AIM 1 - Can you output every row that follows the passage on economic policy uncertainty, word for word, leaving out the pictures?

SOURCE DOCUMENT -
Skeptics argue that long-term secular increases in government expenditure, deficits, regulation and even taxation can’t explain increases in financial market volatility unless there is a surprise factor at work. Otherwise markets will simply price in these economic effects for good or for ill.

A trio of economists — Scott Baker and Nicholas Bloom of Stanford University and Stephen Davis of the University of Chicago Booth School of Business — recently started a line of research exploring the surprise factor. They crafted an Economic Policy Uncertainty Index for the U.S. by combining newspaper references of uncertainty in government policy with the number of unexpired tax codes and the variation in economists’ forecasts for government spending and the consumer price index. The EPU index trended mostly lower from 1985 to 2007 except for a few spikes above the 150 level around the 1987 stock market crash, the first Gulf  War, the crisis at Long-Term Capital Management, the 9/11 terrorist attacks and the invasion of Iraq. The global financial crisis pushed the index sharply higher. It soared above 150 at the time of the Lehman Brothers collapse and President Obama’s 2008 election victory and has rarely fallen below 150 since then. The index surged well above 200 during the height of the euro zone crisis, in the summer of 2012.

What’s driving the increase in EPU? “Fiscal policy — both tax and spending — and health care and entitlement policies have been the big drivers of the recent overall increase in policy uncertainty,” Baker, Bloom and Davis write in their 2012 paper, “Measuring Economic Policy Uncertainty.” “This reflects deliberate policy decisions, harmful rhetorical attacks on business and ‘millionaires,’ failure to tackle entitlement reforms and fiscal imbalances, and political brinkmanship,” the economists assert, sounding more like Tea Party activists than academics.

Other academics have climbed aboard the policy uncertainty train. Jonathan Brogaard and Andrew Detzel of the University of Washington constructed a similar index for a larger sample of countries and found that the acts of sovereigns can increase uncertainty, affecting markets and the economy.

“We find that when economic policy uncertainty increases by 1 percent, contemporaneous market returns fall by 2.9 percent and market volatility increases by 18 percent,” they write in their paper “The Asset Pricing Implications of Government Economic Policy Uncertainty.”

One political explanation for recent market behavior has to do with the nature of surprise itself. In this view, governments are getting clearer in what they say to the world, so any big gyration gets priced in more quickly. Crisis management in the euro zone provides an example. “Brussels summits remain a source of short-term volatility, but European decision makers have clearly learned how to send a strong message of fundamental long-term commitment to the markets,” says Teneo’s Piccoli.

DATASET ROWS -
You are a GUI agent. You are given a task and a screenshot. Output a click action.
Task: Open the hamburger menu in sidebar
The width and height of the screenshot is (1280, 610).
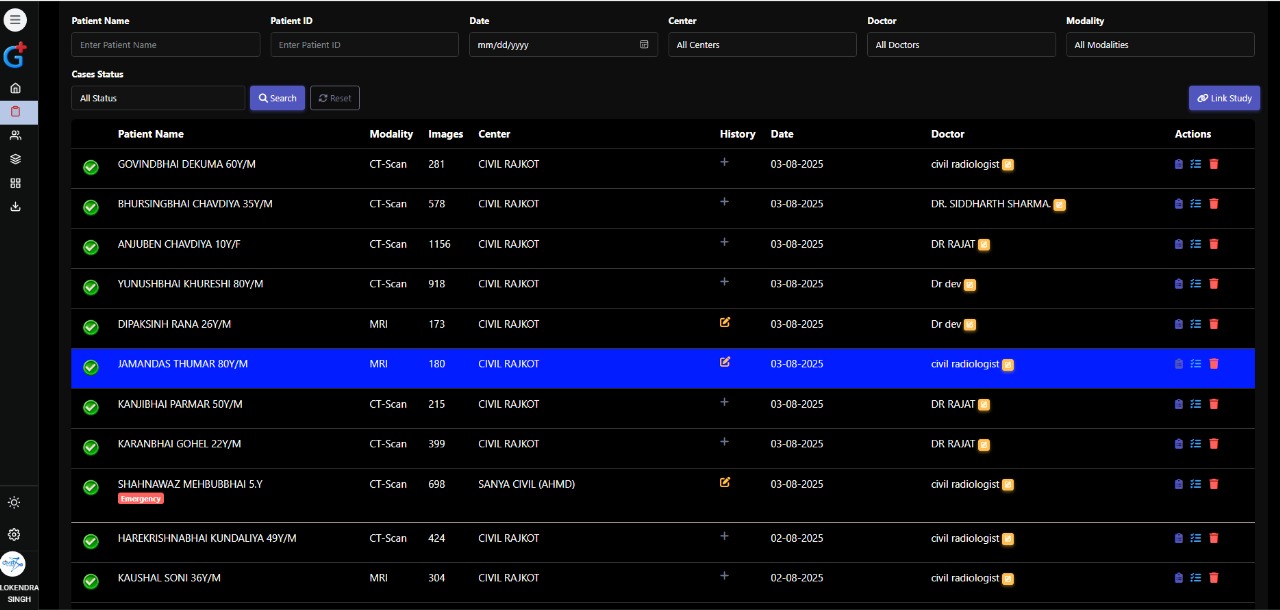(15, 20)
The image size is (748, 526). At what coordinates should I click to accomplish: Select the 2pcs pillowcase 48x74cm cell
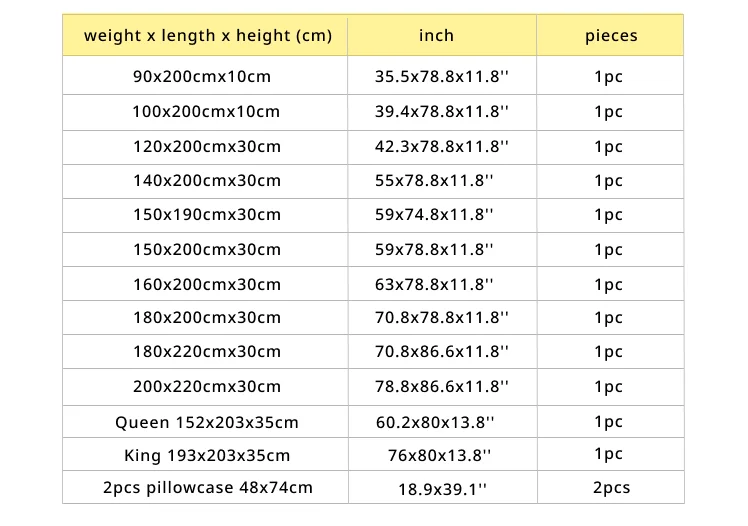[x=208, y=488]
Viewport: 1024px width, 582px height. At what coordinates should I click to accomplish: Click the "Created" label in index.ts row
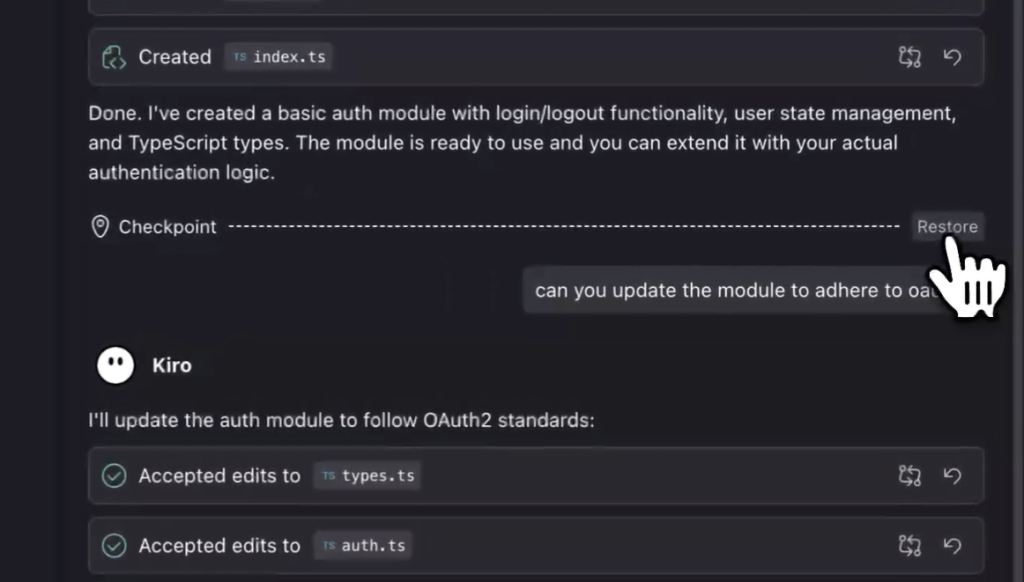[175, 57]
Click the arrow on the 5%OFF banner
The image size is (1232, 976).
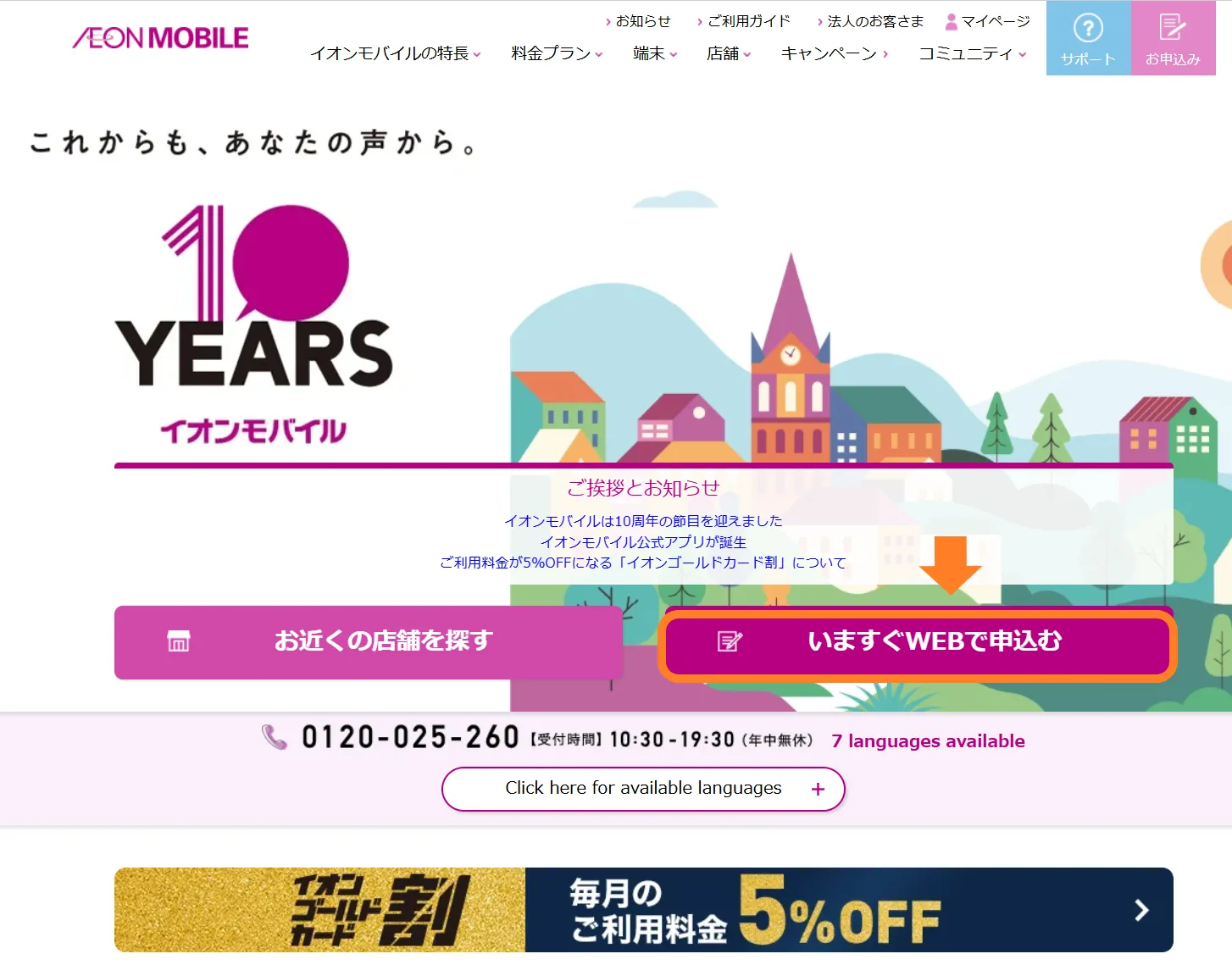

AIM 2 - Would you return the stretch of the passage on economic policy uncertainty starting with "Skeptics argue that" and going on through "or for ill.", copied word for word?

WORKED ANSWER 1 -
You are a GUI agent. You are given a task and a screenshot. Output a click action.
Task: Open the hamburger menu in sidebar
The width and height of the screenshot is (1280, 610).
(15, 20)
The image size is (748, 526). At what coordinates should I click to accomplish: Select the 2pcs pillowcase 48x74cm cell
[x=208, y=488]
Viewport: 1024px width, 582px height. At what coordinates should I click to accomplish: Click the "Created" label in index.ts row
[175, 57]
Click the arrow on the 5%OFF banner
The image size is (1232, 976).

WORKED ANSWER 2 -
Skeptics argue that long-term secular increases in government expenditure, deficits, regulation and even taxation can’t explain increases in financial market volatility unless there is a surprise factor at work. Otherwise markets will simply price in these economic effects for good or for ill.